- The Lyceum interface
- Operating system: Windows 9x, Windows NT 4, Windows 2000 and Windows XP
- Type: Educational software
- Website: lyceum-taster.open.ac.uk

= Lyceum (software) =

Computer-mediated communication software

Lyceum is a synchronous computer-mediated communication (CMC) software which allows groups of people to speak to one another in real time over the Internet using Voice over IP conferencing.

Lyceum was developed at the Open University in the UK and was introduced into language tutorials in 2002. It also offers an interactive whiteboard (for writing, drawing and importing images, e.g. from the Web), a concept mapping device (for taking notes or writing short texts), a word processor (for jointly writing and editing longer documents) and a written text chat facility.

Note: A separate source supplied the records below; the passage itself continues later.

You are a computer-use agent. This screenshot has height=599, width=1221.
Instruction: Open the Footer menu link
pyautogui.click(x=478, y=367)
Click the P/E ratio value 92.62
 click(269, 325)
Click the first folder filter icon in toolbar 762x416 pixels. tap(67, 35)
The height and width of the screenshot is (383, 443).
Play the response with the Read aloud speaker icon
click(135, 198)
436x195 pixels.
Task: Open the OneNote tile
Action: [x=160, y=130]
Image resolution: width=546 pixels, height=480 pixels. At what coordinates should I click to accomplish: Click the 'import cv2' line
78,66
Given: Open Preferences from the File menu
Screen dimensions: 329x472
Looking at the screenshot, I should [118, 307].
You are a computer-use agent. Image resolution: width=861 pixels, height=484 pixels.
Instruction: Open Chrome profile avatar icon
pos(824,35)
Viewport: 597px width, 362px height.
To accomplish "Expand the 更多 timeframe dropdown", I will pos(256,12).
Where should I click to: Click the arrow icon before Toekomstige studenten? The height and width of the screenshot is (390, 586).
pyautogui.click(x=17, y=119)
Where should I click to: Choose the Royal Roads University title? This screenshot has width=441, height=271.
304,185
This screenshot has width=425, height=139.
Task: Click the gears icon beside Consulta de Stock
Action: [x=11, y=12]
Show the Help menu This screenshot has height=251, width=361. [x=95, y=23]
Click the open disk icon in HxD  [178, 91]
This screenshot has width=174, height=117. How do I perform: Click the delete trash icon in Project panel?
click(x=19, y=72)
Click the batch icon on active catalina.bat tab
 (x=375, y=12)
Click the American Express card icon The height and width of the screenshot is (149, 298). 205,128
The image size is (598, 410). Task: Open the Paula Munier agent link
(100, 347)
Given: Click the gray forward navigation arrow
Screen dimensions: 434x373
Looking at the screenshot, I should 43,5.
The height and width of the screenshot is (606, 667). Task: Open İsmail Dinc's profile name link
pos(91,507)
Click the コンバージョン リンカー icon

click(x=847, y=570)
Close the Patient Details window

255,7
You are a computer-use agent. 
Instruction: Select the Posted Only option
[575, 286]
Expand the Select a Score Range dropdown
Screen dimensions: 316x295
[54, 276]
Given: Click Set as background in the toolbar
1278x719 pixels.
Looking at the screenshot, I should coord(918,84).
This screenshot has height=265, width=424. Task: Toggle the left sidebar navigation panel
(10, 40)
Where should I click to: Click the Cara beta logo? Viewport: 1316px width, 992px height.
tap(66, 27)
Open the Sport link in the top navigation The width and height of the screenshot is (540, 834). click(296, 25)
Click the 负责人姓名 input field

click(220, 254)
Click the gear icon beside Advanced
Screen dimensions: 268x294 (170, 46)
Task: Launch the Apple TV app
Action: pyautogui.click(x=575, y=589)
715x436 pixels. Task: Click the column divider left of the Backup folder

The software was written in Java, with some C code to integrate a third party native library used for the Voice over IP conferencing functionality.

The use of the software for language learning has been reported at different stages, from the pilot projects since 1997 (Hauck & Haezewindt, 1999, Shield 2000, Kötter 2001, Hewer and Shield 2001), to reports of the mainstream use (Hampel 2003, Hampel & Hauck 2004). Recent articles include task design (Rosell-Aguilar, 2005), tutor roles (Hampel & Stickler, 2005, Rosell-Aguilar, 2007), tutor impressions (Rosell-Aguilar, 2006a), and student impressions (Rosell-Aguilar, 2006b)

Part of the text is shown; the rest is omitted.